CSE4/587 Spring 2018

Welcome to Spring 2018 and Data-intensive Computing course. This course covers topics that are relevant to the emerging area of Data Science and Data-intensive Computing. Data Science deals with data acquisition, cleaning, exploratory data analysis, statistical modeling, algorithmic data processing, knowledge extraction, prediction and prescriptive analytics.

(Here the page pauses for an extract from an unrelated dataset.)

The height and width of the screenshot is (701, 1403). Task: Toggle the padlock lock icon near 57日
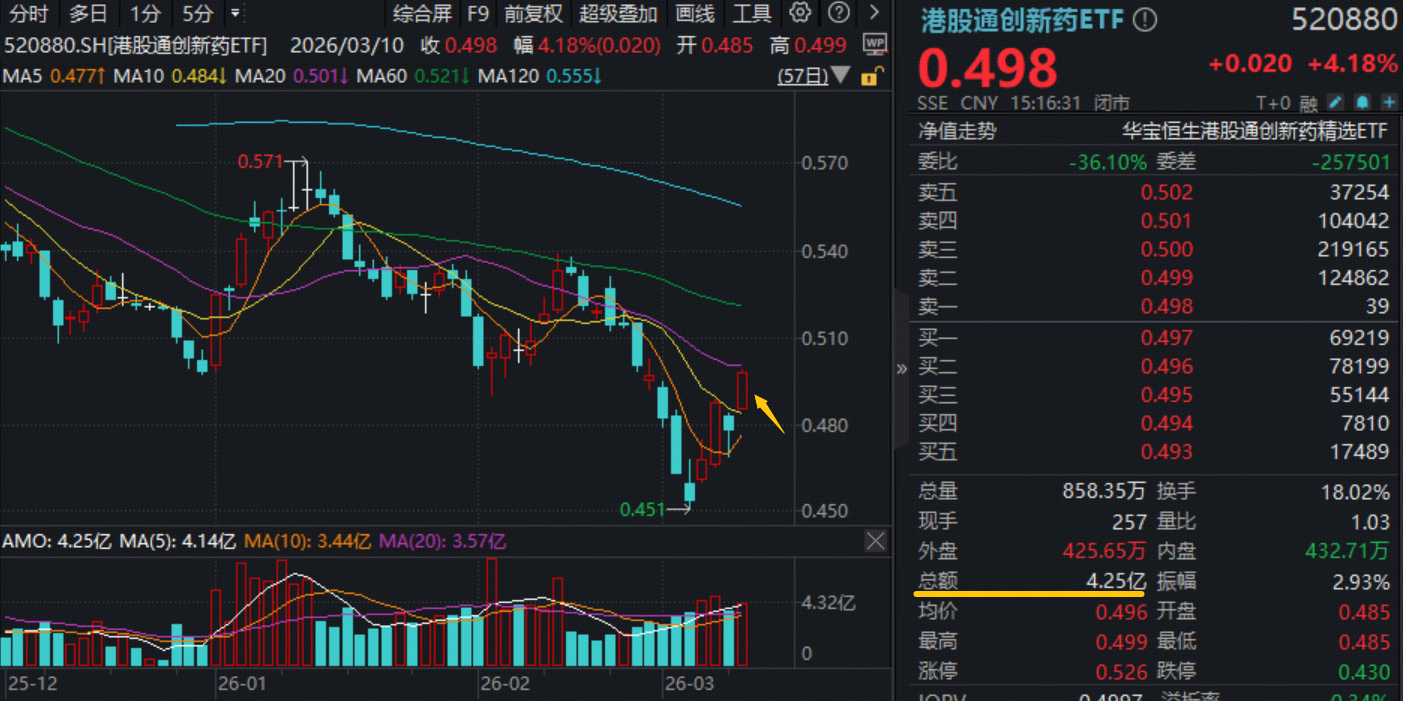(x=871, y=76)
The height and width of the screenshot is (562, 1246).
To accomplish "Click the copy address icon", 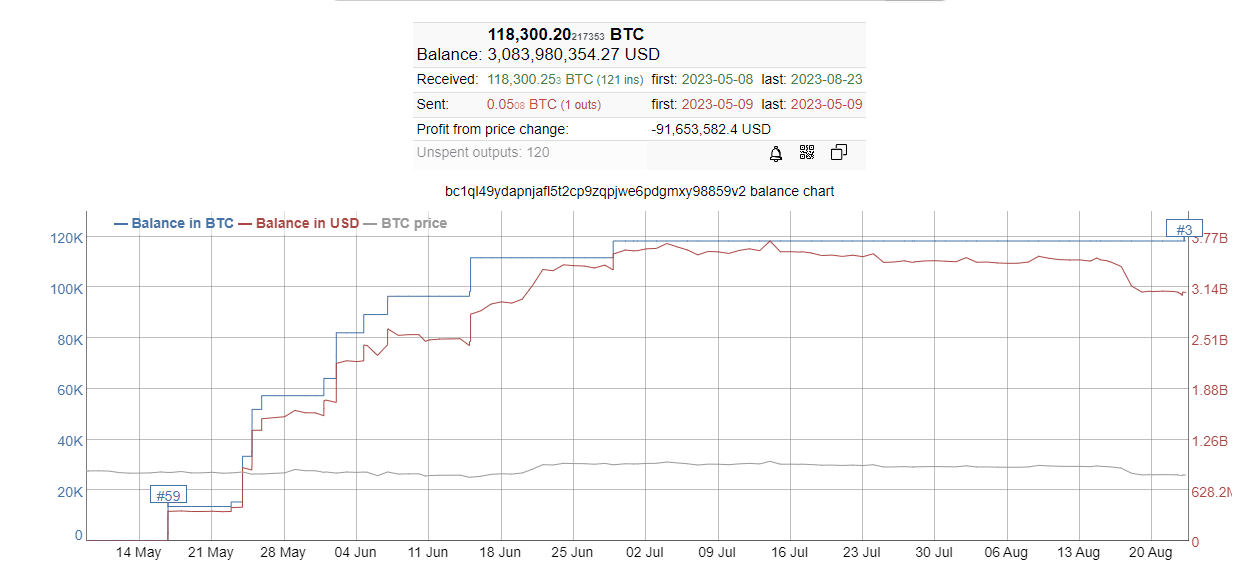I will point(839,153).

Data-intensive computing deals with computing aspects such as the infrastructure, big-data architectures, data structures and algorithms that enable the Data Science. We will cover both aspects in this course.

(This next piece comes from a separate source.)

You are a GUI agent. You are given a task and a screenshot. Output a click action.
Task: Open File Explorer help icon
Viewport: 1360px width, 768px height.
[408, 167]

There are three recommended tests: All are available for free online.

- Doing Data Science: Straight Talk from the Frontline, 1st Edition Author(s): Cathy O'Neil and Rachel Schutt ISBN: 978-1449358655 Publisher: O'Reilly Media
- H. Wickham, G. Grolemund. R for Data Science: Import, Tidy, Transform, Visualize, and Model Data 1st Edition, ISBN: 978-1491910399, O’Reilly media, 2017.
- Joel Grus. Data Science from Scratch: First Principles with Python 1st Edition, 978-1491901427, O’Reilly media. 2015.

We will be using many other references, online sources and textbooks throughout the semester. The details will be provided in the References tab.

A broad overview of the topics to be covered is given below.

```
Introduction to Data.
Data Aqusition and cleaning.
Exploratory Data Analysis (EDA) using R Language.
Data Visualization.
Statistical modeling.
Algorithms for big-data processing.
Data bases for small-data and big-data.
Infrastructures for big-data (Hadoop Eco-system).
High speed, scalable big-data prcessing (Spark Eco-system).
Computing on the cloud: Amamzon AWS, and Google cloud.
Research issues in Data-intensive computing.
```

All concepts discussed during the lectures will be reinforced by three (3) labs: R language, data analytics and visualization, big data computing.